EXERCISE GOAL
Only the lines below from the one containing "You are a GUI" to the one containing "Screen dimensions: 815x592" should be repeated, both included and unchanged.

DATASET ENTRIES
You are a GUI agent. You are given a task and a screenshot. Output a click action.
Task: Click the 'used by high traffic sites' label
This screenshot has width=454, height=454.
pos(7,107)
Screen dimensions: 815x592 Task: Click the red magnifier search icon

* * *

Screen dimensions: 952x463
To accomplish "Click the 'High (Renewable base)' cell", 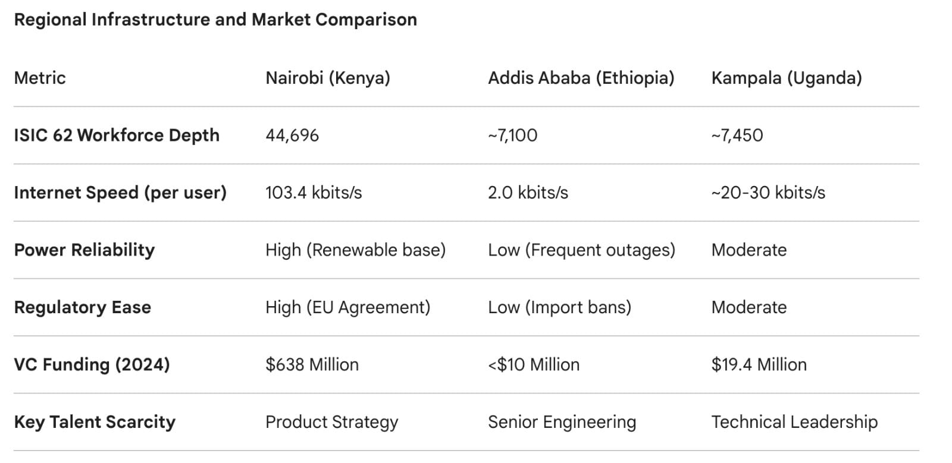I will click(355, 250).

TASK RESULT
You are a GUI agent. You are given a task and a screenshot. Output a click action.
Task: Click the 'used by high traffic sites' label
This screenshot has width=454, height=454.
pos(7,107)
Screen dimensions: 815x592 Task: Click the red magnifier search icon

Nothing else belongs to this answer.